Ludwig Josef Johann Wittgenstein (1889 – 1951) è stato uno dei più importanti pensatori del XX secolo. Il "Tractatus Logico-Philosophicus" è l'unica opera da lui pubblicata in vita ed essa si concentra sul problema della comunicazione di idee tra gli esseri umani e sulla delimitazione delle possibilità del linguaggio.

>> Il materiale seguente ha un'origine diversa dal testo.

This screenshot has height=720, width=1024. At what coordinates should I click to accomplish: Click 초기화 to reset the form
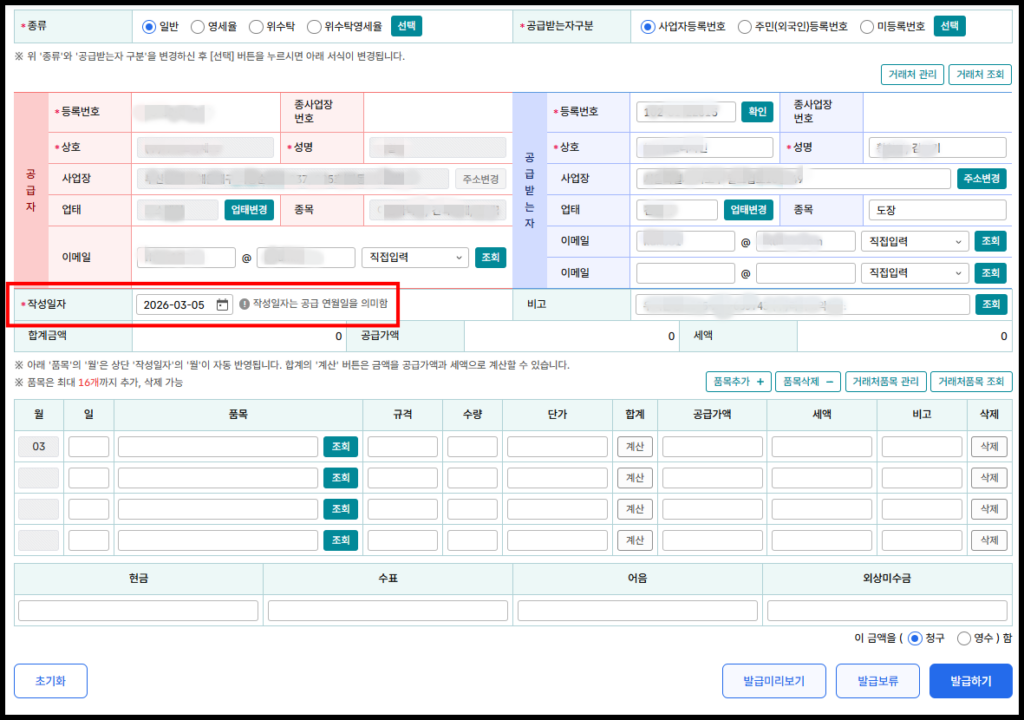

Wittgenstein descrisse il linguaggio come raffigurazione logica del mondo, dove per mondo si intende un insieme di "fatti", di tutto ciò che accade. Ancor più importante è la nostra percezione del mondo:

"noi ci facciamo immagini dei fatti"

scrisse il filosofo austriaco. Noi creiamo, cioè, modelli nella nostra mente rispetto a quello che viviamo: questo si trova anche alla base della comunicazione e della fallacia di quest'ultima. 
Le parole ci permettono di creare immagini, ma il problema consiste nello scambio e nella trasmissione di queste da persona a persona: tipicamente, non siamo capaci di far in modo che nelle menti altrui si crei la stessa immagine a cui ci riferivamo originariamente, ossia il nostro modello. Questo crea ambiguità, incomprensione, ineffabilità. 

La soluzione che Wittgenstein propose per tale questione è riassumibile nella celebre citazione: 

"Su ciò di cui non si è in grado di parlare, si deve tacere
Wovon man nicht sprechen kann, darüber muss man schweigen.